• [STATED GOAL] Extract the lines below, starting with the line that contains "Identify the location of History." and going on through the line that contains "coordinates (43, 53).", and repeat them word for word.

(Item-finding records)
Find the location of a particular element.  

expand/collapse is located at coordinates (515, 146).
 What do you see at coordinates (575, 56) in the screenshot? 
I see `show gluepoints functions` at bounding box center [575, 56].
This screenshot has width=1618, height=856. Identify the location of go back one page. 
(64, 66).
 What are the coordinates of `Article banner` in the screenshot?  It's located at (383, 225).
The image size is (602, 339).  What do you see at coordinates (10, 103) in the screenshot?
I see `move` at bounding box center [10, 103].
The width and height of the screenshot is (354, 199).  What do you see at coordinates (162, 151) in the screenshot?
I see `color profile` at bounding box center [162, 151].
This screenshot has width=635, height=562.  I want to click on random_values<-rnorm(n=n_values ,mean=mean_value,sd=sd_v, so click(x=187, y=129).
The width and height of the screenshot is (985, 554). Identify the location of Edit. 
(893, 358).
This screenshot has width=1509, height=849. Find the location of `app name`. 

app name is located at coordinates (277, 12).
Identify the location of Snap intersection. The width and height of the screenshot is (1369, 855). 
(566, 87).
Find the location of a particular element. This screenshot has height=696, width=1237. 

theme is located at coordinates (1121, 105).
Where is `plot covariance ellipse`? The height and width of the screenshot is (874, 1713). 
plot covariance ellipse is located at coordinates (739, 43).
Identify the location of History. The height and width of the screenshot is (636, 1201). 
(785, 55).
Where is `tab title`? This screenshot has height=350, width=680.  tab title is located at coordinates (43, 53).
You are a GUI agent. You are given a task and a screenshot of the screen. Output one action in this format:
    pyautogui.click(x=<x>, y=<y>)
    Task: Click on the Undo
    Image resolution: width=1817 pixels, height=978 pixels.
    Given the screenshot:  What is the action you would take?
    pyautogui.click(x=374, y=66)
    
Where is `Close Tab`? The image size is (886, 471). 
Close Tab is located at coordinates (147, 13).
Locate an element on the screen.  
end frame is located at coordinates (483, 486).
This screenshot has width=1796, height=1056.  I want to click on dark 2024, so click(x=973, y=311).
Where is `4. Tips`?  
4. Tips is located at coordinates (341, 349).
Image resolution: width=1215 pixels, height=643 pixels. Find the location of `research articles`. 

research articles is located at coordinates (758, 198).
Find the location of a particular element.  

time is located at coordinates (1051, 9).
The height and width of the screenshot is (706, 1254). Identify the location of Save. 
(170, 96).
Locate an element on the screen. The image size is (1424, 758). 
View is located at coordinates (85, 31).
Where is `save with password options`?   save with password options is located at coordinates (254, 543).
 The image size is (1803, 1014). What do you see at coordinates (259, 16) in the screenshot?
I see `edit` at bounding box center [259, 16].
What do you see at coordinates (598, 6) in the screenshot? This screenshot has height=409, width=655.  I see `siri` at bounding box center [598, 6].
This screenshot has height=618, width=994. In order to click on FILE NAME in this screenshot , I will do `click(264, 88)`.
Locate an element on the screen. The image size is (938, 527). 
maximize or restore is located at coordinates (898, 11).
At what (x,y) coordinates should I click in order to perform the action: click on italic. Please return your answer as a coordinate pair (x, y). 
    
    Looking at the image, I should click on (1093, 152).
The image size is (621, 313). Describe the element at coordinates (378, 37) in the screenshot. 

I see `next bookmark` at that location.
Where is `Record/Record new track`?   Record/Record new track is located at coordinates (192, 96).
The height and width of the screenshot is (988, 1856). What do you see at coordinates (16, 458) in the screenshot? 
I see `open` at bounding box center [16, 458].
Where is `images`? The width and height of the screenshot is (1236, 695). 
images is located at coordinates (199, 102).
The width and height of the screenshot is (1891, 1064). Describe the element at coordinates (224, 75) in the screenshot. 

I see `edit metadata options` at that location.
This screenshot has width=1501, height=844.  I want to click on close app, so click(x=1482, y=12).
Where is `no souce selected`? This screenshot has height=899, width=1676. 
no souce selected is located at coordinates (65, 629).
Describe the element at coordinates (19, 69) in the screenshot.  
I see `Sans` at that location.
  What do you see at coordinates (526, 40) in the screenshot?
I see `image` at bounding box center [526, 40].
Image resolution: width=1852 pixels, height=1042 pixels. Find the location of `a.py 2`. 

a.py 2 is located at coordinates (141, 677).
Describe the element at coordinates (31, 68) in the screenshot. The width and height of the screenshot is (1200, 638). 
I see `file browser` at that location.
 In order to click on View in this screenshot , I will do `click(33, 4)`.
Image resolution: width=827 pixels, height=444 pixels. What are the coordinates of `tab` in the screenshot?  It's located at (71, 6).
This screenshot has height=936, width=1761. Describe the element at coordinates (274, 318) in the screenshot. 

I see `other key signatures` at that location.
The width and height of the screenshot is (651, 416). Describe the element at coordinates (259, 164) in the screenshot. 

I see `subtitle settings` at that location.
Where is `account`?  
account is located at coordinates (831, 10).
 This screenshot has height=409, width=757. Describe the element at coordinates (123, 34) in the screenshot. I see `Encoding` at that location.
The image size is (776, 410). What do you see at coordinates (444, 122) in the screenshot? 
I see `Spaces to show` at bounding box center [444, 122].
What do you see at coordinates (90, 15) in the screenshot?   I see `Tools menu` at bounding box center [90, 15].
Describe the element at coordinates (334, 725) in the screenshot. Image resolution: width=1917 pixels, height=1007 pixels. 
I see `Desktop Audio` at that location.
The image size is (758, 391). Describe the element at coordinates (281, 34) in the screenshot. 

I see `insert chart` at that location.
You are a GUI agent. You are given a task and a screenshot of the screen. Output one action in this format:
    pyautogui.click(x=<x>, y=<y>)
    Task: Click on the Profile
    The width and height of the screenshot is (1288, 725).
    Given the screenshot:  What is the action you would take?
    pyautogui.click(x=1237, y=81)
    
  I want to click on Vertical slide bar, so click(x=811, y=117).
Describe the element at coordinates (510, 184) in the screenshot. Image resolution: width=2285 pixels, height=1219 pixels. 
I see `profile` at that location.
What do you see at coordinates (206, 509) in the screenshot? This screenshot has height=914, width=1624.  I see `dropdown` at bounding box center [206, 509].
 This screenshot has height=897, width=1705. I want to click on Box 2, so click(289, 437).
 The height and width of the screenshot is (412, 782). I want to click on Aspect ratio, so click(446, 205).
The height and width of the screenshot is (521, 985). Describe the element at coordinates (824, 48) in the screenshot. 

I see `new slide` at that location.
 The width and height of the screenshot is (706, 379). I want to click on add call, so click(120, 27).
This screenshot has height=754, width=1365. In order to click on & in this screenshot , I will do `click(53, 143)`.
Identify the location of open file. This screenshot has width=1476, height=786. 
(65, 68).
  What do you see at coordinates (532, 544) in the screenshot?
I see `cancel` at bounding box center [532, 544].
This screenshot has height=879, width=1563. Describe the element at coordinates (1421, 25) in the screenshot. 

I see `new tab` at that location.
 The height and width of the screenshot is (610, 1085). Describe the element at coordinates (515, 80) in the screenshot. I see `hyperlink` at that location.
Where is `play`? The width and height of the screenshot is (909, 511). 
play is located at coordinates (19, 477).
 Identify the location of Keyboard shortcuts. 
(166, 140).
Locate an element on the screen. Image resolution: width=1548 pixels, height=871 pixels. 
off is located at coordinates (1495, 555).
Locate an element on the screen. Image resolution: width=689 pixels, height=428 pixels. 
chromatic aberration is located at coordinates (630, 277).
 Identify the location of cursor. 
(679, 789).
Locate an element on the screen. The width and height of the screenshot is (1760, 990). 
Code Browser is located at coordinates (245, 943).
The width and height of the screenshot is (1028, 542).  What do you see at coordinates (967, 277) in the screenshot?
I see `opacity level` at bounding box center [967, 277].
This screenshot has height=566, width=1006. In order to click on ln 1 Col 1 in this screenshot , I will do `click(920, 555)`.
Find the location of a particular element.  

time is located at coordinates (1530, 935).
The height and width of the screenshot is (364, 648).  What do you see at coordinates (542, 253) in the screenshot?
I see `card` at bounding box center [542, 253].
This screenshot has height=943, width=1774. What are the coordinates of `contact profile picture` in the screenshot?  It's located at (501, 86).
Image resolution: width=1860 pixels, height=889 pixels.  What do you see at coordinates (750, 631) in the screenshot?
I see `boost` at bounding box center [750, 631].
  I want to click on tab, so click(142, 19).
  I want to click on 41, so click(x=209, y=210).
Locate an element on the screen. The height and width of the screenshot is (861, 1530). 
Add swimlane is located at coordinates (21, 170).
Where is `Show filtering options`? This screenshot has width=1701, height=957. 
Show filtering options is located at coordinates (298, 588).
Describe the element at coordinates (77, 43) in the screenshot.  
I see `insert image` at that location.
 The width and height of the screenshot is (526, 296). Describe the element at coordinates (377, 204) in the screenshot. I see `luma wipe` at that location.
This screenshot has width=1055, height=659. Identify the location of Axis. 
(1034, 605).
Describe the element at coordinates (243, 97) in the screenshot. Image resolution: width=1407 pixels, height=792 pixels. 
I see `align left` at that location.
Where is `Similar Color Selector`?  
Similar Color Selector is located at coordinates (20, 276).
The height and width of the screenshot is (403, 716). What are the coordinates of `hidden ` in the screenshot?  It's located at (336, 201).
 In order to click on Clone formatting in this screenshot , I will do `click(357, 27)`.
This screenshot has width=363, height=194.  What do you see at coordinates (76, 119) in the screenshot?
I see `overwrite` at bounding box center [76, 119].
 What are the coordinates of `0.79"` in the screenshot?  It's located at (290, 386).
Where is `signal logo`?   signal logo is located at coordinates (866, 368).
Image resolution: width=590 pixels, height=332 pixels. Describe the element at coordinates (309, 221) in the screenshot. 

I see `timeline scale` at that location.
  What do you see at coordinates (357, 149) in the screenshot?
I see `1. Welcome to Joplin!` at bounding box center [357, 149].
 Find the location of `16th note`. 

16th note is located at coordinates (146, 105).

• [COMPLETED TASK]
Identify the location of History. The height and width of the screenshot is (636, 1201). 
(785, 55).
Where is `tab title`? This screenshot has height=350, width=680.  tab title is located at coordinates (43, 53).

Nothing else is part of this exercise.